### EXERCISE INPUT
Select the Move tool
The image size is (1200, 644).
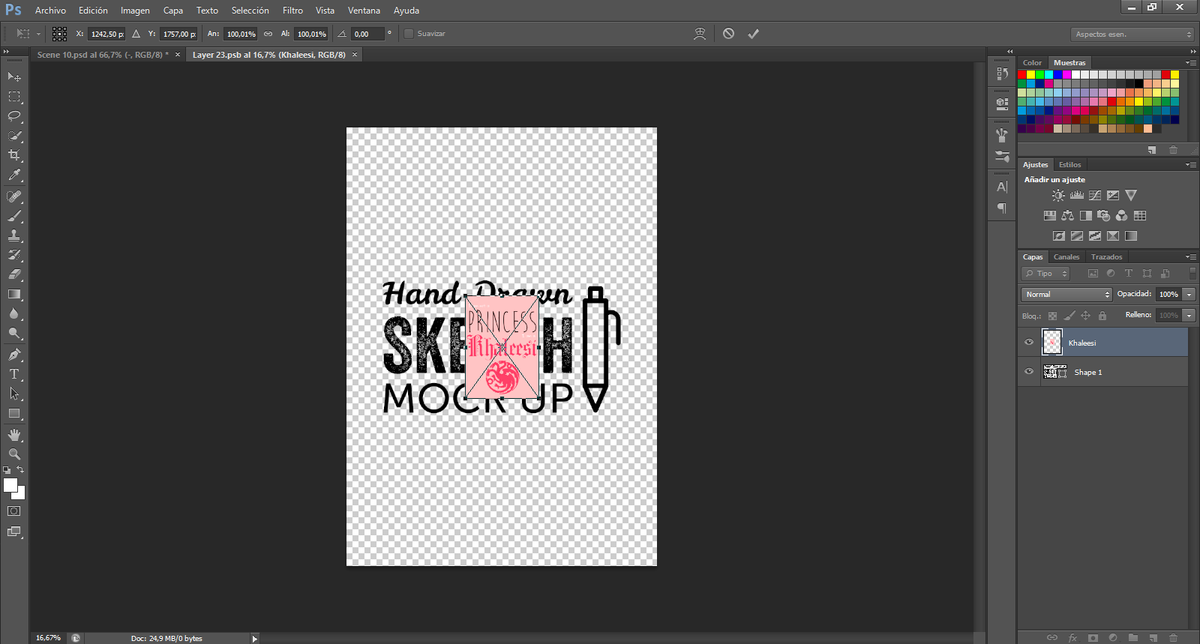[x=14, y=76]
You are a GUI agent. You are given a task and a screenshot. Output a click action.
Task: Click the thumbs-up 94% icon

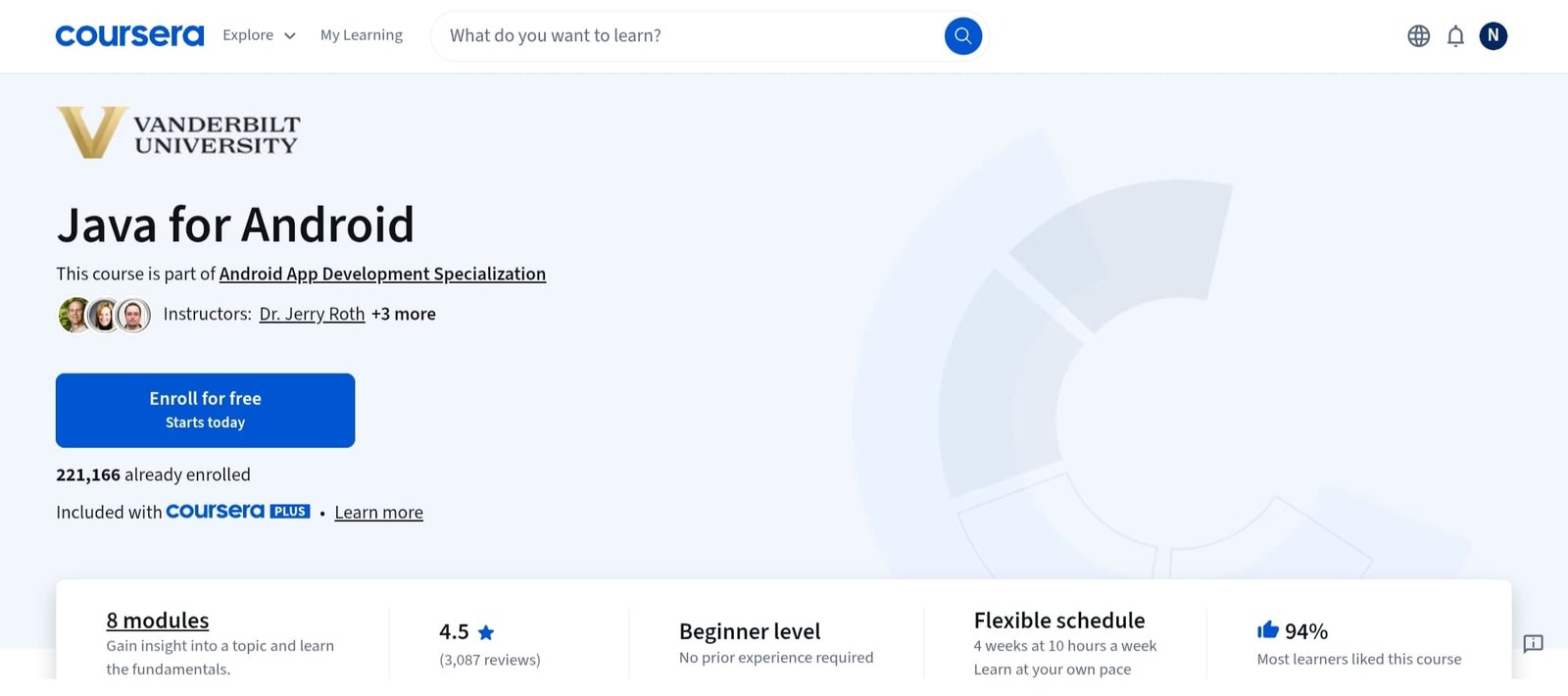coord(1268,629)
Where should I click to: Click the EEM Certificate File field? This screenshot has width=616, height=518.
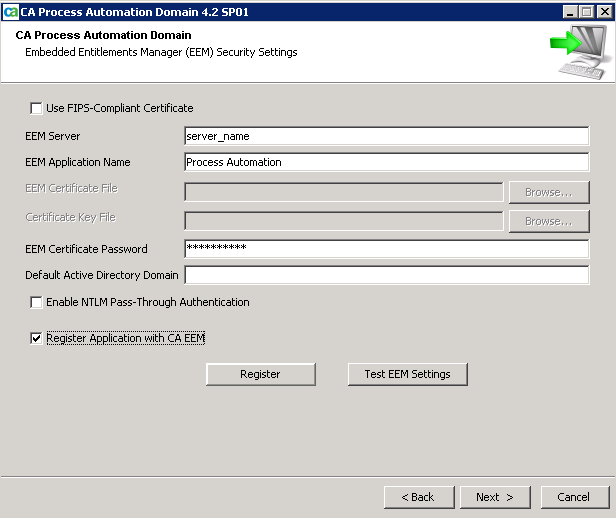344,192
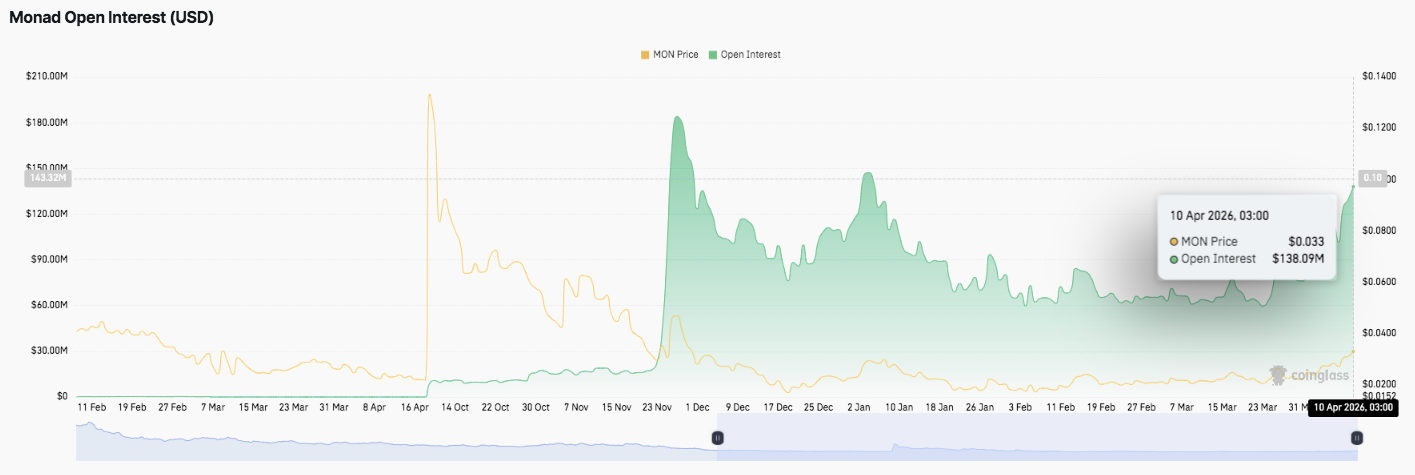Image resolution: width=1415 pixels, height=475 pixels.
Task: Click the selected range area of the slider
Action: (x=1036, y=440)
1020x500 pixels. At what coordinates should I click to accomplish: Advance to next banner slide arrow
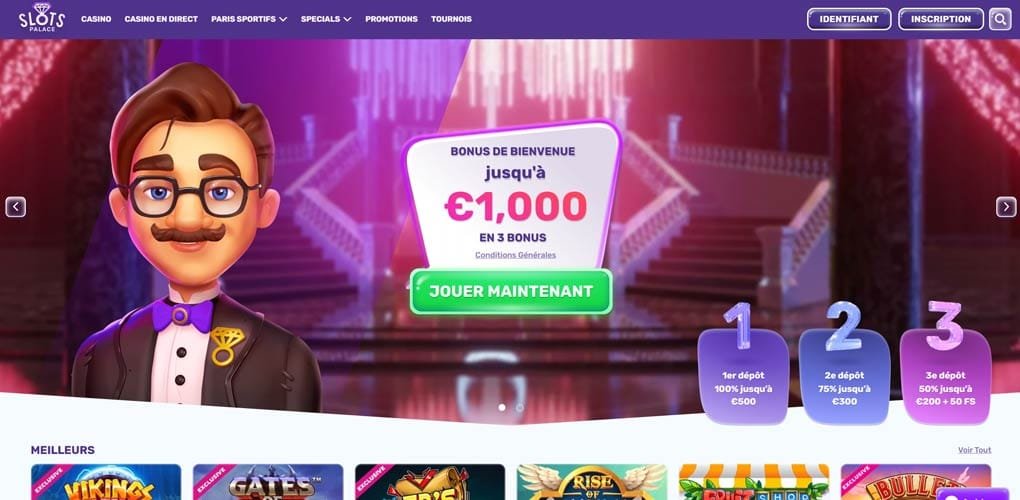[1006, 207]
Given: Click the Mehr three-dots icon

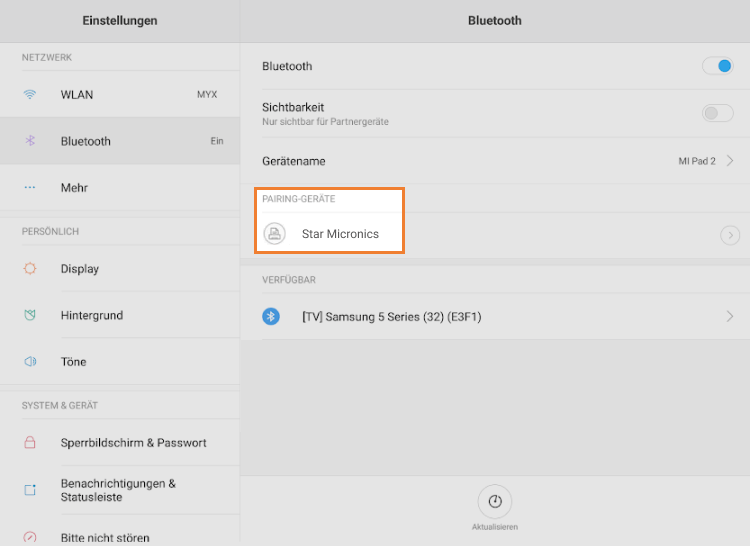Looking at the screenshot, I should (x=30, y=188).
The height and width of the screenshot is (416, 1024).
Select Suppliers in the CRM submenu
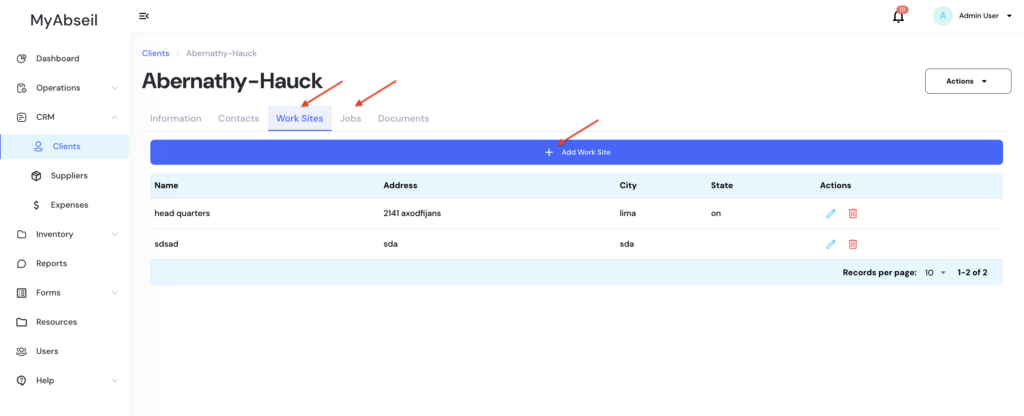click(69, 176)
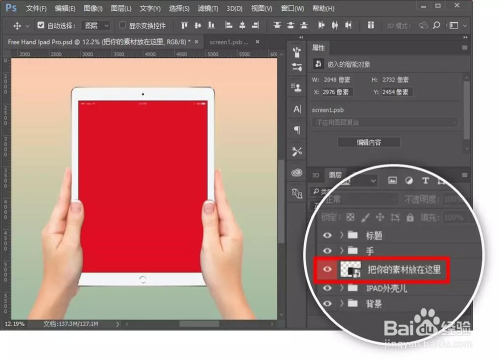Select the Move tool icon

[17, 26]
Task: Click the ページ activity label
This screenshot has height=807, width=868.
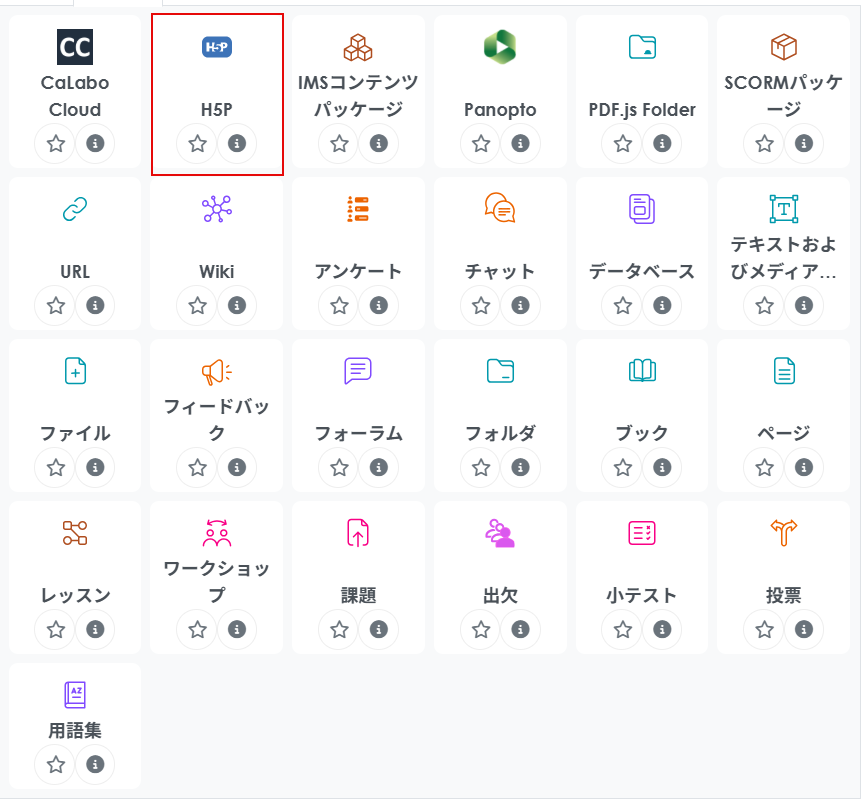Action: click(784, 434)
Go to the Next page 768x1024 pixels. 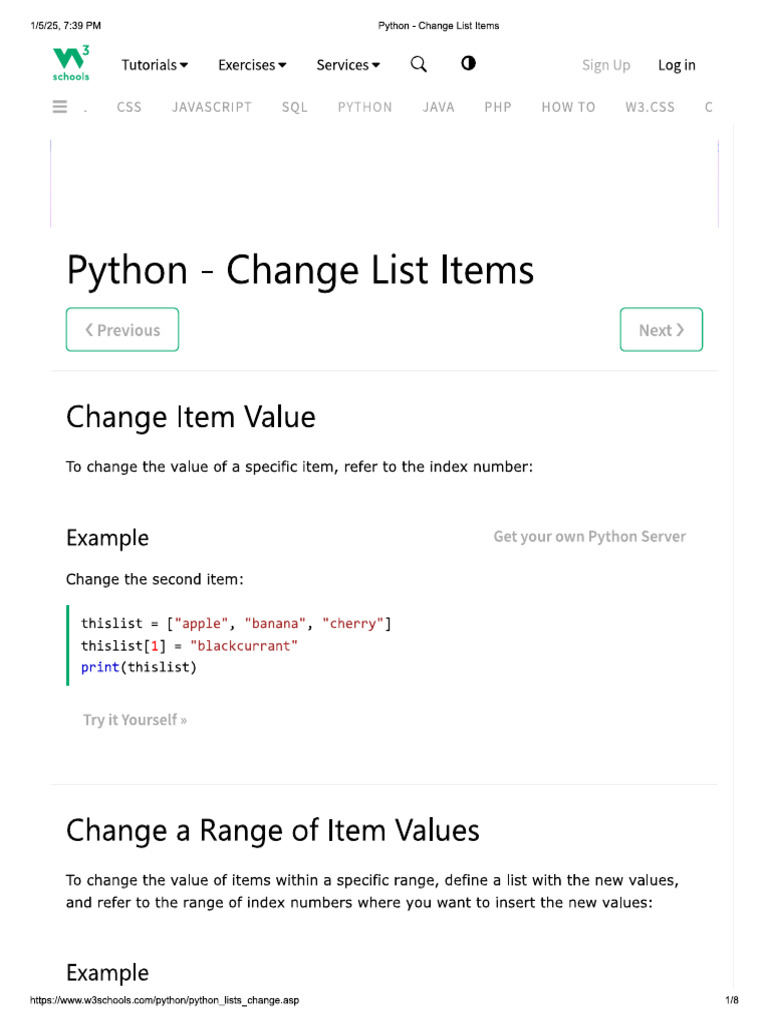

### TASK OBJECTIVE
Would you repeat the listing word for word and skip every picture?

### EXERCISE SOLUTION
Select the Move tool
The image size is (1200, 644).
[x=14, y=76]
You are a GUI agent. You are given a task and a screenshot. Output a click action.
Task: Click the thumbs-up 94% icon

coord(1268,629)
Where should I click to: Click the EEM Certificate File field? This screenshot has width=616, height=518.
344,192
Image resolution: width=1415 pixels, height=475 pixels.
Task: Click the selected range area of the slider
Action: (x=1036, y=440)
1020x500 pixels. At what coordinates should I click to accomplish: Advance to next banner slide arrow
[1006, 207]
Given: Click the Mehr three-dots icon

Looking at the screenshot, I should (x=30, y=188).
The height and width of the screenshot is (416, 1024).
Select Suppliers in the CRM submenu
click(69, 176)
Select the Move tool icon

[17, 26]
Task: Click the ページ activity label
This screenshot has height=807, width=868.
Action: click(784, 434)
Go to the Next page 768x1024 pixels. 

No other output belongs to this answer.